Thursday, August 25, 2005

Crash stock: Global Tech 0 comments

(P.S: Sorry for any disturbances the advertisements above may have caused you)
Since today's papers put the financial woes of this SGX-listed Hong Kong company back in focus since it was suspended from trading more than a year ago, I thought I would write about the story of this stock. It is a very interesting tale indeed, and the whole sequence of events has transpired just over these couple of years.

Global Tech was a leading distributor of Motorola, Nokia and in particular Samsung mobile phones in China, already the largest mobile phone market in the world by 2002. Its revenues had increased steadily from HK$2B in 1997 to HK$4B by 2001, with rising margins propelling bottomline from HK$500M in the same period. Valuation-wise, by 2002 it was selling at 4 times trailing PE, seemingly a great bargain given the earnings performance over the past few years.

It turned out to be the classic example of why investors should not catch a falling knife.

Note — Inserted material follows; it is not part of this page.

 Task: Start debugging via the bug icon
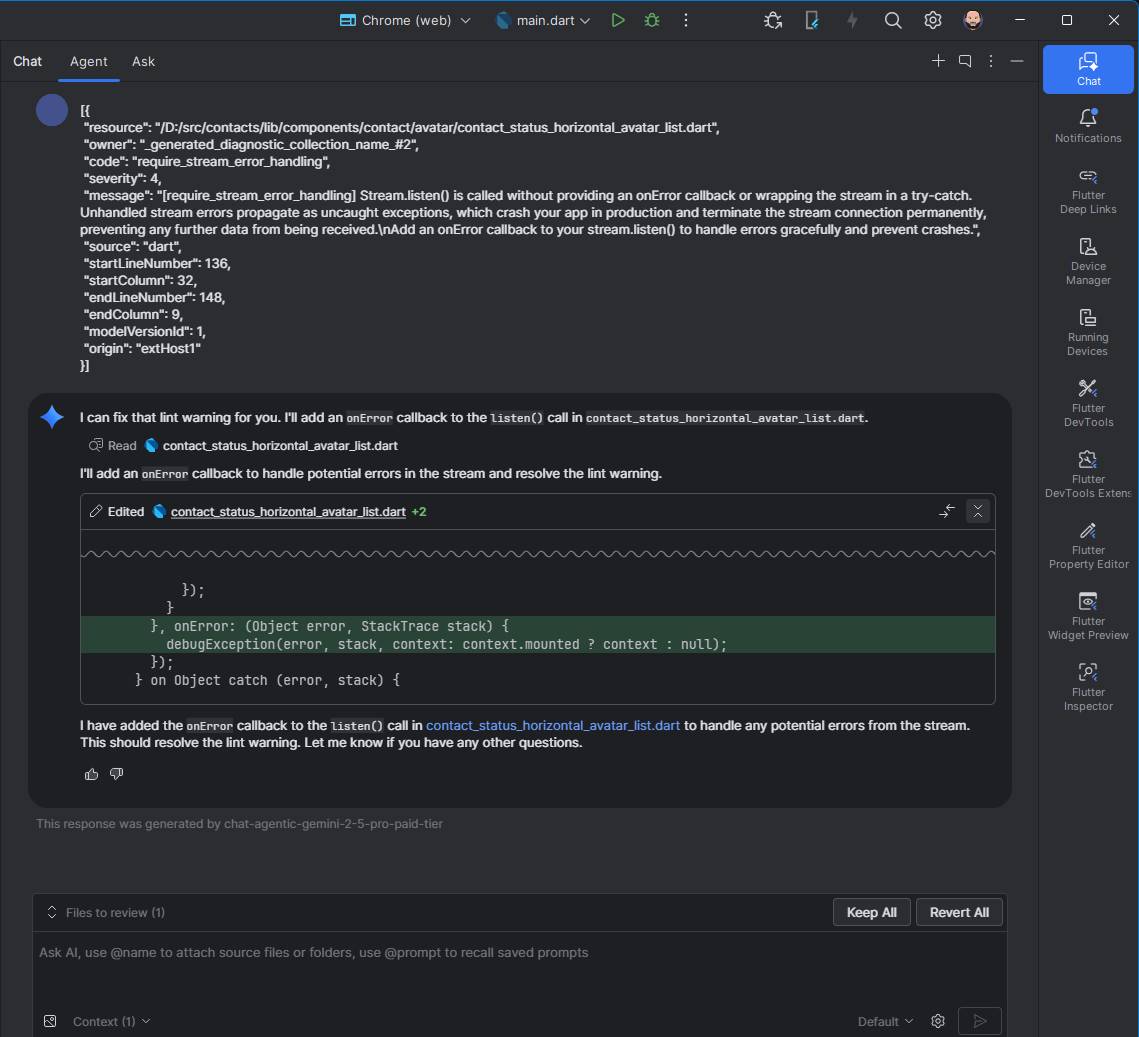coord(651,19)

The share price had dropped from S$0.20 (split-adjusted) in 2000 to $0.10 by mid-2002 despite the strong performance and high dividend yield of 8%. In early 2002 the company's chairman was reported to have been arrested in Guangzhou for tax evasion, which he later admitted to and had to step down from his Global Tech positions to be taken over by his brother Timothy. He was also charged with misstated sales in two of his privately- controlled companies.

By early 2003, before the release of their FY02 results, Global Tech was trading at 2 times PE and a remarkable 18% dividend yield, at a price of 5 cents. Then the bombshell dropped. In the released FY02 results, topline had grown to HK$5B but bottomline had shockingly reversed to a loss of HK$200M; there was also a restatement of FY01's profits reducing it by HK$100M. The company explained that massive provisions had to be made for doubtful debts and slow-moving inventory, amounting to an amazing >HK$200M each.

Things have deteriorated rapidly since then. Global Tech had several changes of auditors, reported another dismal set of results for FY03 with continuing losses and with revenues dropping as well. The company voluntarily suspended trading in 2004 when a number of their board members resigned and it claimed that time was needed to find replacements. Since then it has not resumed trading. The last traded price was about 1-2 cents.

The Global Tech episode clearly illustrates the importance of management integrity and transparency. Global Tech continually denied the truth of reports about its chairman being in litigation trouble, and the massive provisions in FY02 suggested that its probable overstatement of profits in previous years had finally caught up with it. The fact that auditors had to be changed several times and that non-executive directors resigned subsequently in 2003-04 also signalled deep problems within top management.

Why do I sound so familiar with the stock? That is because I was vested in it and luckily bailed out (with big losses) before it got suspended. To me it was another costly lesson not to be tempted by extraordinarily low valuations, and to have respect for how the market values stocks; it was another manifestation of the fact that generally, the Efficient Market Hypothesis does assert itself. If a stock is low-priced and continues falling, it could be pricing in some adverse news that might not yet have been made public and the investor should not plunge in just because it "looks cheap".